Dare I say it?

Dare I? Pegging yourself to a diet can be a dangerous choice. People jump on you and assume you subscribe to every dogmatic item that has ever been associated with it. They accuse you of lying and point out the psychos that every single food movement has attracted. It can be even riskier if you are trying to build a future career in the health industry, and it can be intimidating if you are a food lover who enjoys indulgences on every side of the good/bad fence.

Paleo, primal, ancestral, whole foods, traditional eating. Whatever you want to call it. I’ve been involved in the paleo/primal/ancestral health circle for over two years and I’ve never written about it. Never posted about it on facebook, never tweeted and hash tagged #NOMNOM (already making inside jokes, time to cool it!). Have hinted and suggested, been called out based on clues, but never come outright and said “hey folks, this is what’s up with me”. For simplicity, I usually call it “paleo”. For a more realistic portrait of what I eat on a daily basis, it would be better if I called it “ancestral”.
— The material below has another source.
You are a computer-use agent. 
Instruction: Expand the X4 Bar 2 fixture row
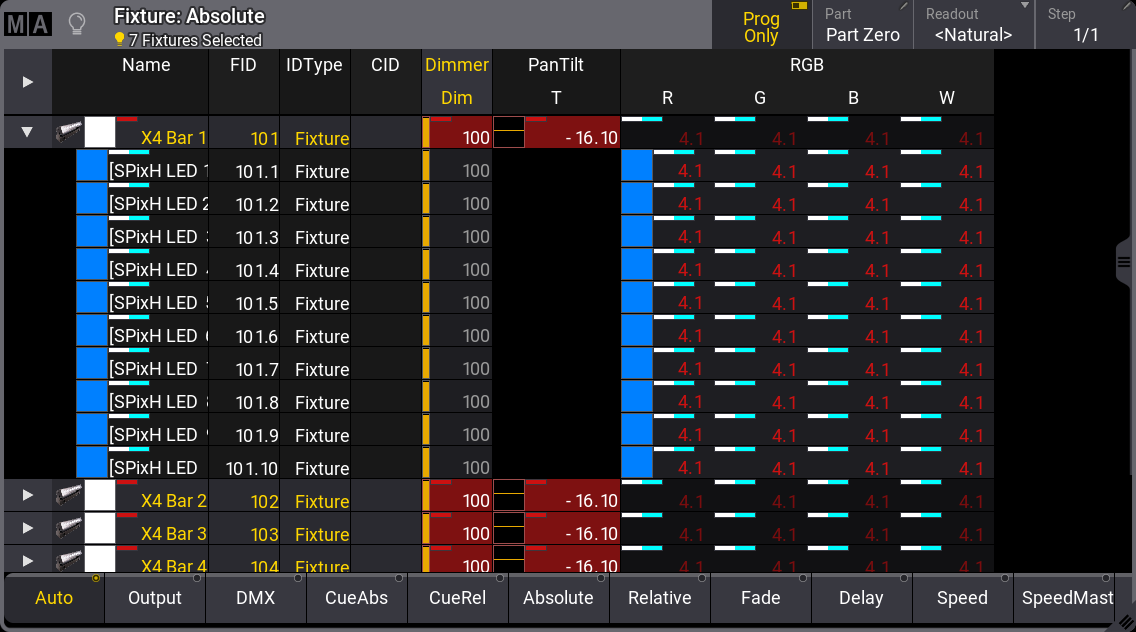(x=28, y=495)
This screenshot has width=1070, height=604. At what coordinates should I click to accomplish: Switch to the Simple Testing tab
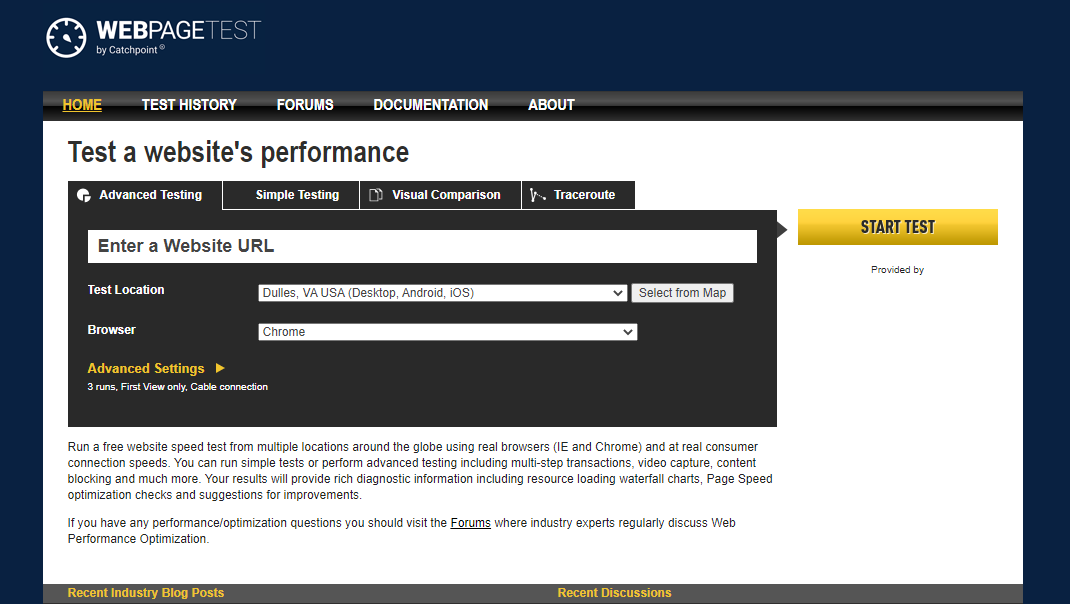pos(297,195)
So what is this ancestral thing I’ve been doing for over two years? It’s part philosophy, for both diet and lifestyle, and part science. The biggest diet philosophy for me is eating whole foods. Whole foods, “unprocessed” in terms of no additives, no mystery ingredients, no taking this out and adding this back in. The lifestyle philosophy is the idea of trying to get back to our natural ways of moving and living– lots of walking, some heavy lifting, plenty of time on your feet, and plenty of time getting good sleep. Enjoying the finer things in life, letting the pesky things go, and bringing stress down to a manageable level. This lifestyle part is huge, and something that needs more of my (and a lot of other people’s) attention.

The science part is the aspect that I wrestle the most with. It starts off with these concepts that saturated fats and cholesterol are not the bad guys they were thought to be, moves along to trash industrial seed oil, and brings out the issues of not properly preparing grains for consumption using traditional methods. It twists your mind around the bend, and requires pulling out that biochem textbook you didn’t think you need any more. Any which way you like to approach the science, however, it mostly boils down to eating safe, whole foods properly prepared. Vegetables, fruits, meats, dairy (if tolerated), and some grains (in our case, only rice).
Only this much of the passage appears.